George P Landow in "The Postcolonial Woman as a Terminological Problem"
(www.postcolonialweb.orgpoldiscourse/pocowom1.html)

It is all too convenient for me to sit around abstracting and re-abstracting these terms while I have little to no knowledge of postcolonial studies from the texts.

Perhaps this is why it feels increasingly inappropriate to theorize my own experiences through "postcoloniality", to speak of the "postcolonial moment" across multiple locales and identity practices, to merge vastly different histories of colonialism across the time-space continuum for the sake of relevance or solidarity.

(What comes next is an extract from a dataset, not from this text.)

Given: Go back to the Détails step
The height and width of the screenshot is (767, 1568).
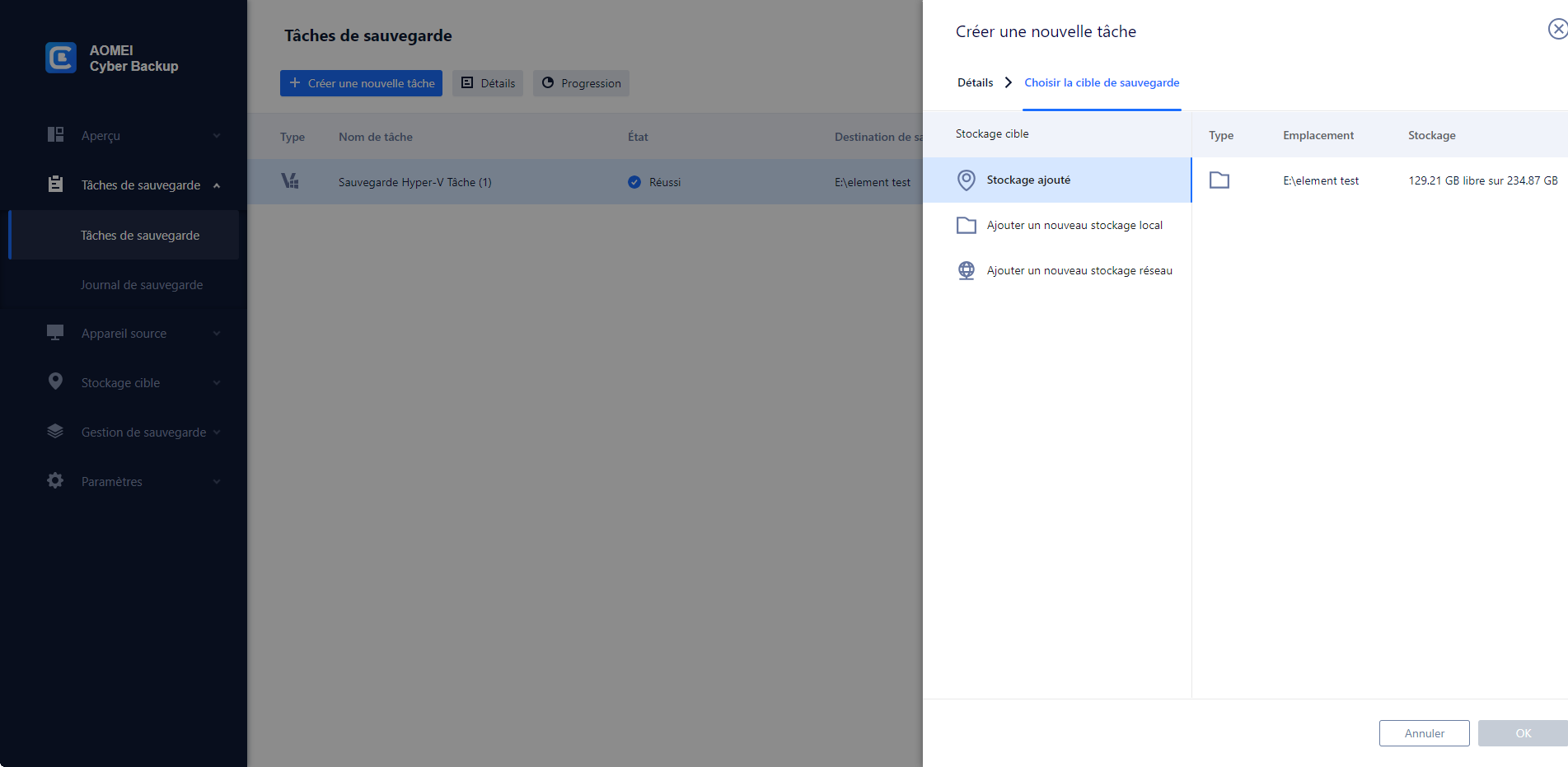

This goes back to "naming the oppressor" or "who does the lie protect?". The abstraction or metaphoric use of "patriarchy" or "the West" or "the Occident" or the "Male Gaze" becomes part of this aura of superiority--the ability to be "in the know" about the nature and history of the oppression solely by the ability to give it a name.

jess said...

"This critical approach would suggest that gender is often overridden by racial status and consequently becomes largely inconsequential, thus reflecting one of the central debates presently raging in feminist and post-colonial studies."

From my limited understanding of both the post-colonial and feminist cannon, i feel as though this statement, taken from the linked article, does a great disservice to both ways of thinking. Throughout the first half of the article, the author speaks on the simmilariies of these two disciplines, mostly through the relationship with phollocentrism and heirarchy. However, by the end the author ranks the gender and race, and thereby utilizing heirarchical methods and reducing the "post-colonial" purely to issues of race.

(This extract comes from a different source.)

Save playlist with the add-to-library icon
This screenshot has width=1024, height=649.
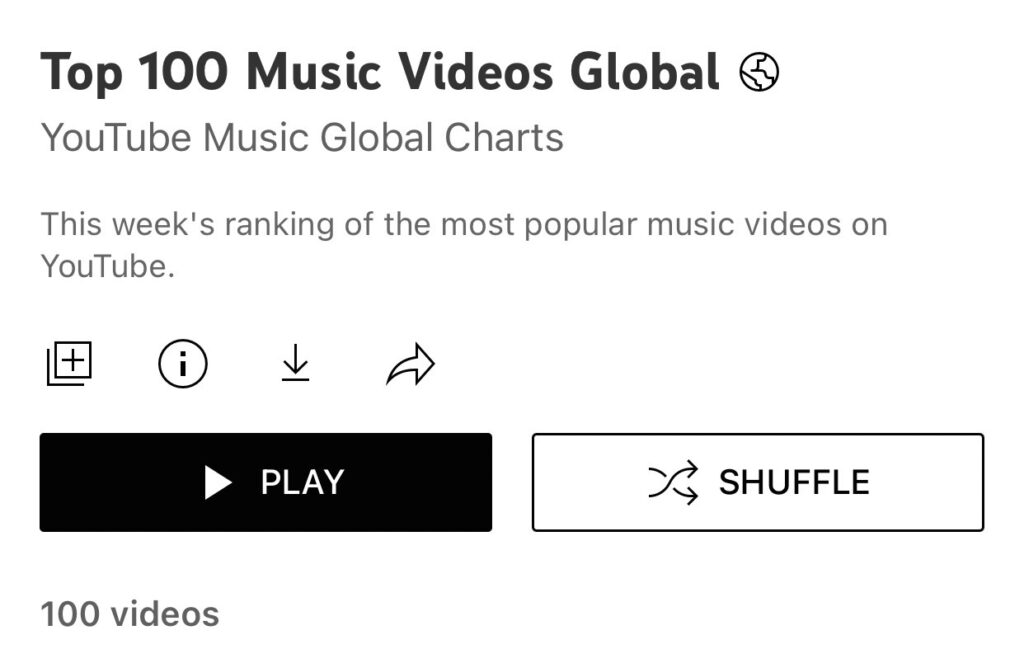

I also take issue with the use of Cloud 9, in that the author's argument is far too simple. The charachters are either male or female, colonized or colonizer, or one that is pretending to be the other in a comical and farciccal manner. If there is anything that I've gleaned from my time in this class, is that all issues tend to be far more complicated than "this" vs. "that". I take further issue to the fact that the place between these two oppososite parties can serve only as comic relief, and can therefore never be taken seriously. Gender goes beyond male and female, Power more complex that Matriarch and Patriarch, and Colonization far more complicated than merely physical violence. I in no way intend to minimize the victims of violence, however I think it irresponsible to examine these issues in relationship to a "vs," for the ultimate goal of the colonizer is to create a sytem which supports itself-- implying the necessity, complicity, and participation of the colonized.

I do believe that the author successfully illustrates that the categories that have been historically used to repress and violate are constructions rooted purely in fiction. However, I would like to see the author challenge these constructions rather than reifying them by placing them ino her own heirarchical systems of classification and importance.